The touchscreen, “heads up” instrument display, adaptive cruise control, lane departure warning system, satnav and blind spot alert complete the suite of driver aids. Should you need them, the cabin is peppered with stowage spaces and cubby holes, and the fuel tank and excellent economy will give your Vivaro a 400-mile-plus range. The longer wheel base versions are so big that you can fit eight adults and all of their clobber in quite easily.


The only real “behavioural problem” for our van-limo crossbreed in real-world use is in getting in and out of the thing. The steps are a little high and shallow, and someone forgot to fit grab handles around the door frames, so people with mobility issues, in particular, will find their Vivaro experience a little disappointing; and that is of course a shame, given its other formidable qualities.

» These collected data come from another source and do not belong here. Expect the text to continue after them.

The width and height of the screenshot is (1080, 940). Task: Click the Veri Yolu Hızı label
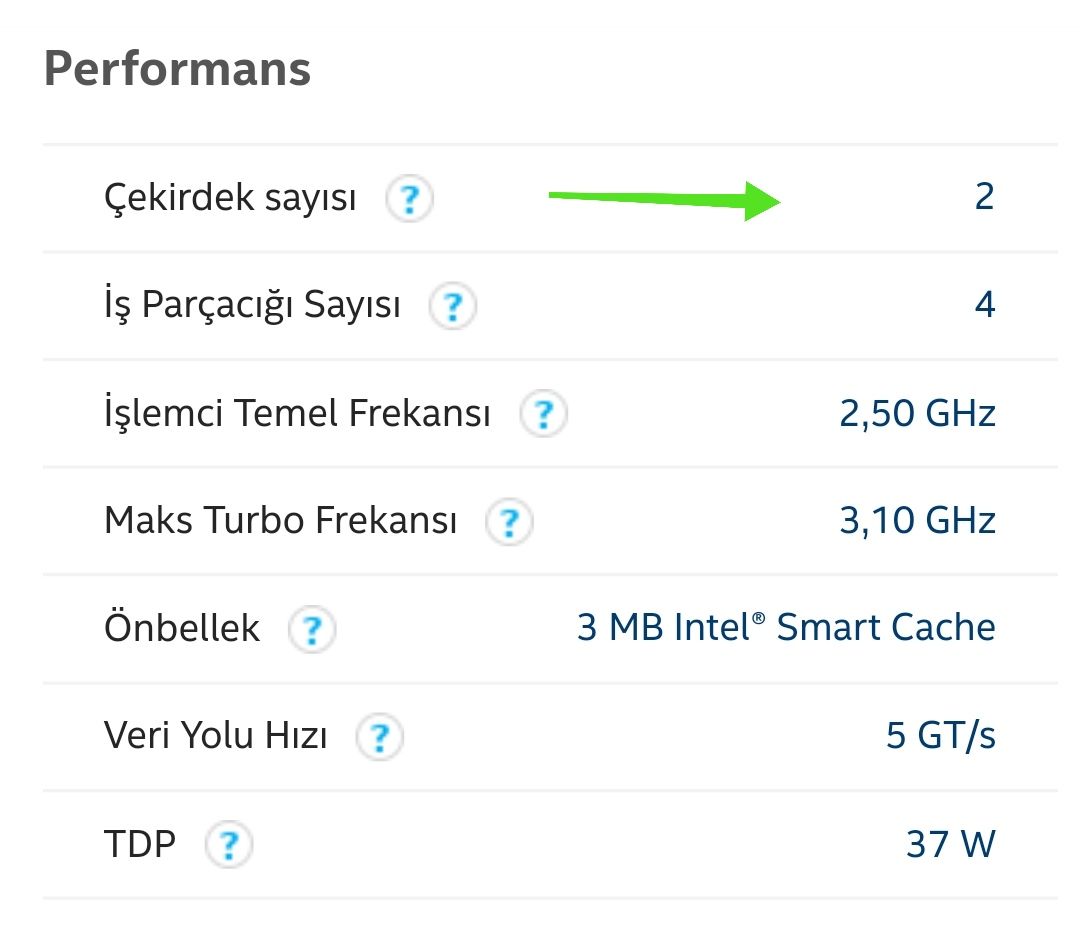[216, 737]
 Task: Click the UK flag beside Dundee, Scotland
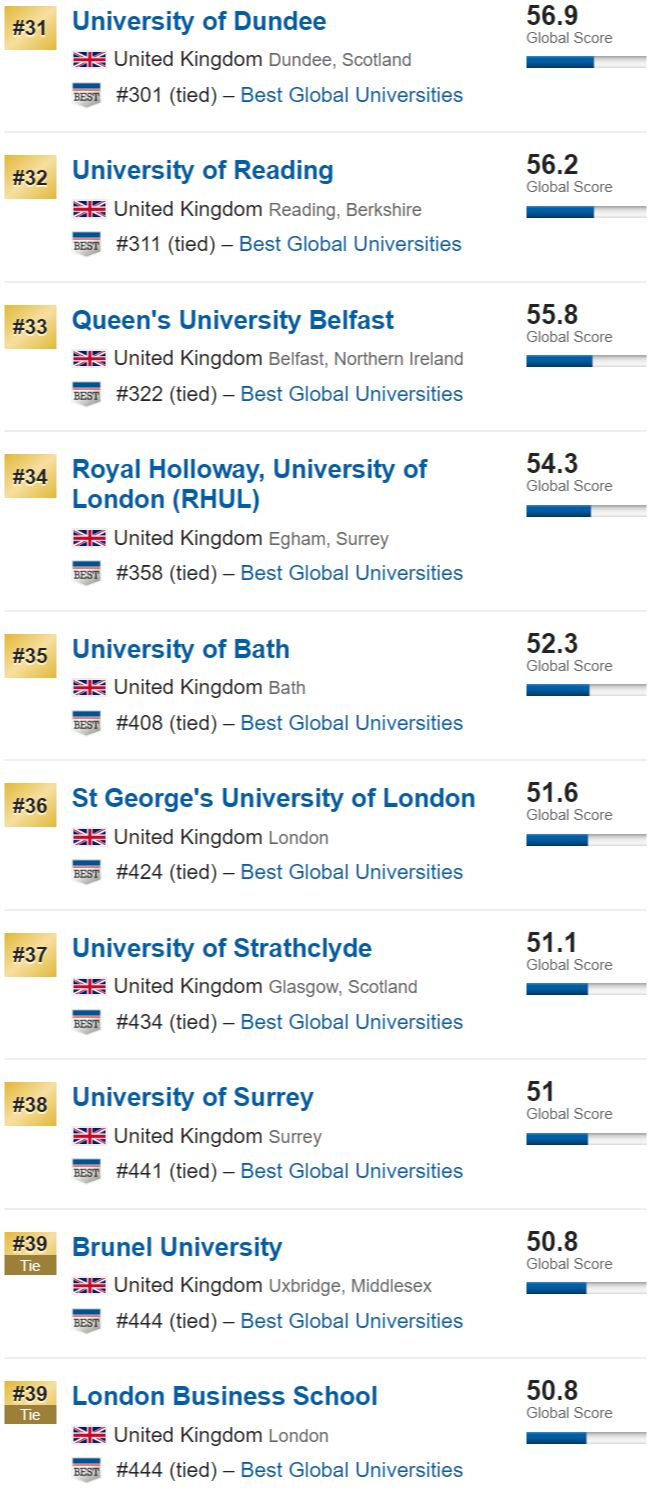(x=89, y=59)
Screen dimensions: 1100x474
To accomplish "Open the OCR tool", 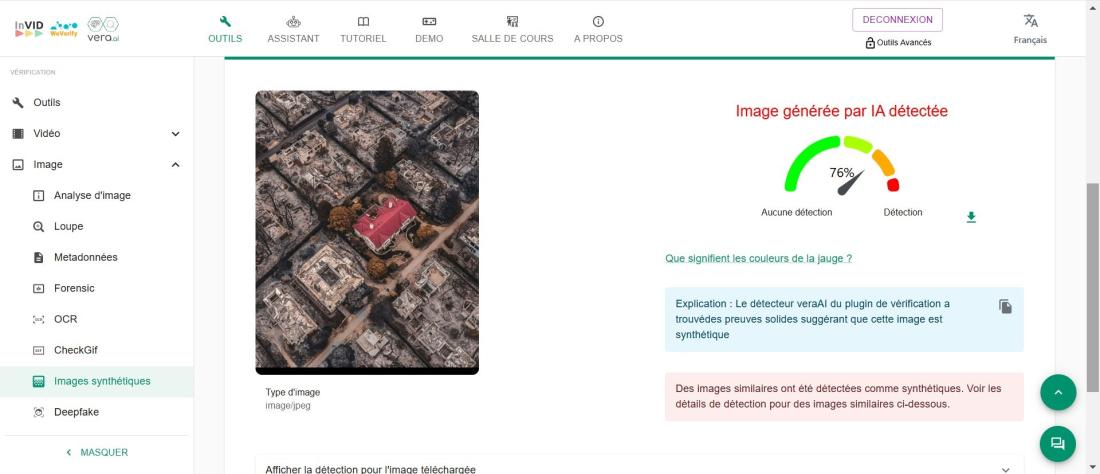I will (65, 319).
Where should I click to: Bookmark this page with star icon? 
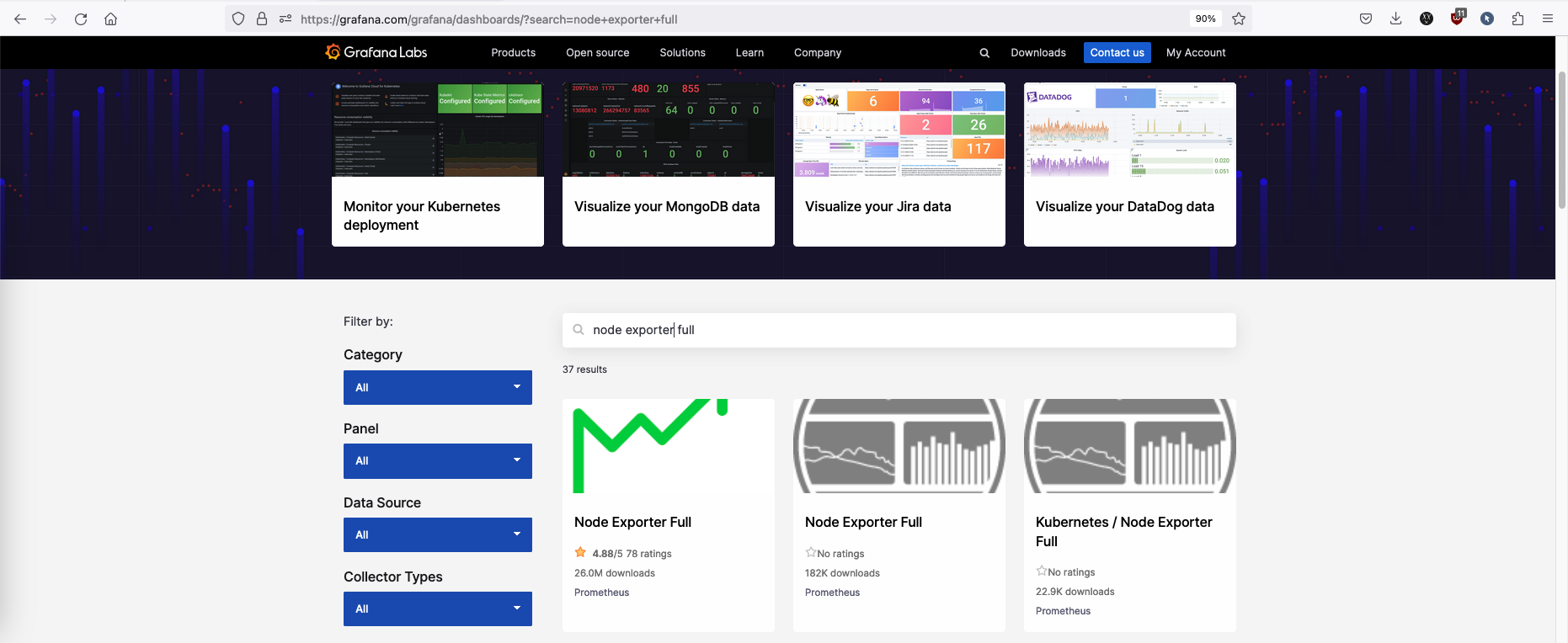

Being a joint venture, there are minor variations on the theme, so if you like you can see if the marginally different Peugeot Traveller, Citroen Spacetourer or Toyota ProAce Verso might suit you better than the basically identical Vivaro Life, or you can get a better deal on one or the other. For more choice, there are also similarly van-based people carriers available from Hyundai (i800), Ford (Tourneo Custom) and, for that premium touch, Mercedes-Benz Viano. Like the labradoodle, someone opened a Pandora’s box and released quite a few of these four-wheeled multi-seated Frankenstein monsters.